Protective effects of propionyl-L-carnitine during ischemia and reperfusion.

When cardiac function in isolated rat hearts was impaired by subjecting them to ischemia, subsequent perfusion with propionyl-L-carnitine and related compounds increased their rate of recovery. Thus at 11 mM, both propionyl-L-carnitine and, to a lesser extent, its taurine amide, and also acetyl-L-carnitine, significantly restored cardiac function in 15 minutes after 90 minutes of either low-flow or intermittent no-flow ischemia. Carnitine itself was ineffective.
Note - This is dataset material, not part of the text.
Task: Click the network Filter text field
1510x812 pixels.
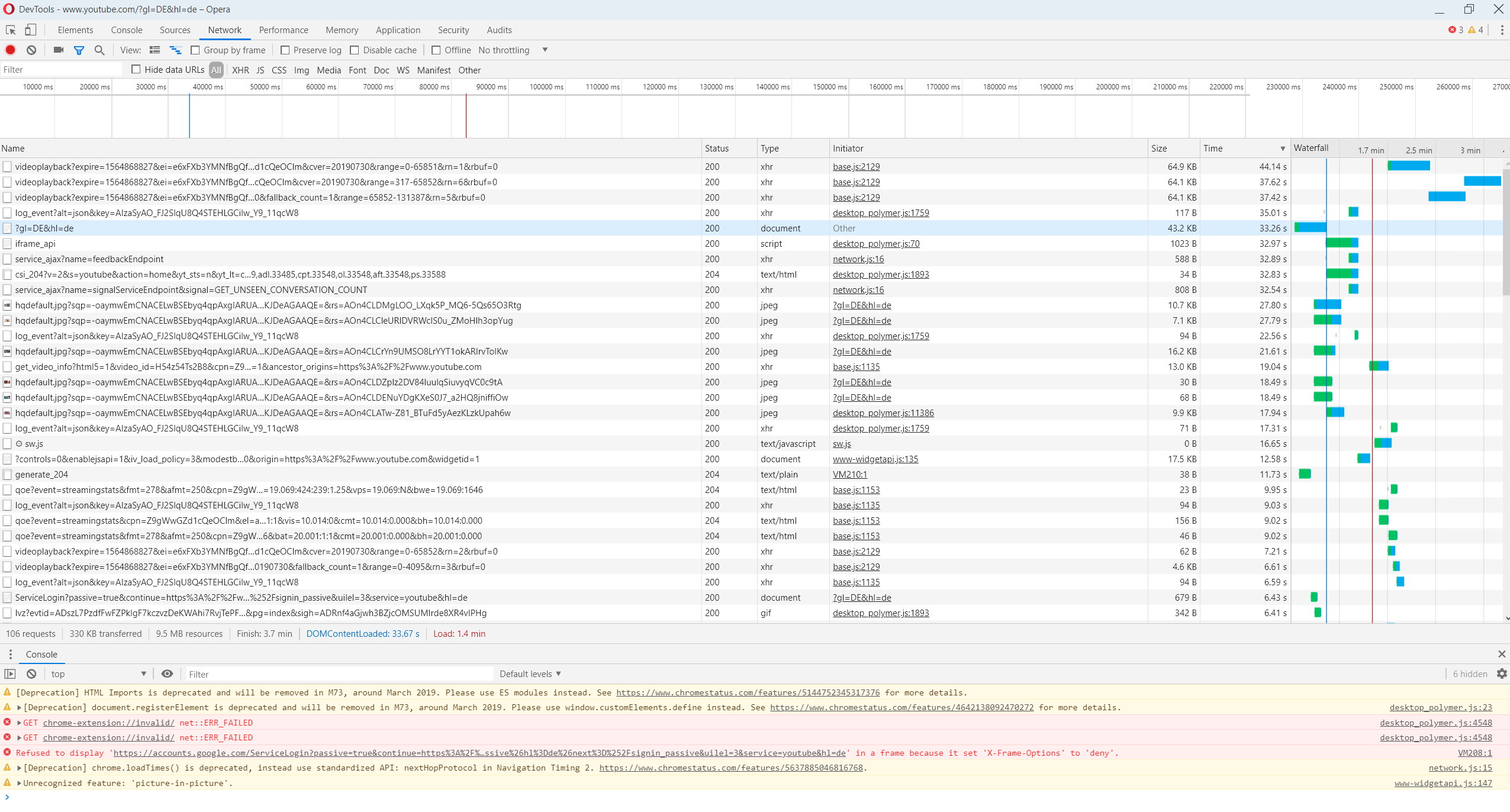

Propionyl-L-carnitine also increased tissue ATP and creatine phosphate compared with controls, but did not affect the levels of long-chain acyl carnitine and coenzyme. These esters also depleted fatty acid peroxidation, as shown with malonaldehyde, and were more effective than carnitine in preventing the production of superoxide. In myocytes, propionyl-L-carnitine alone stimulated palmitate oxidation, but in rat heart homogenates, both L-carnitine and propionyl-L-carnitine did so, while acetyl-L-carnitine was actually inhibitory. Possible mechanisms for the protective action of propionyl-L-carnitine against ischemia include an increased rate of cellular transport, stimulation of fatty acid oxidation, and a reduction of free radical formation.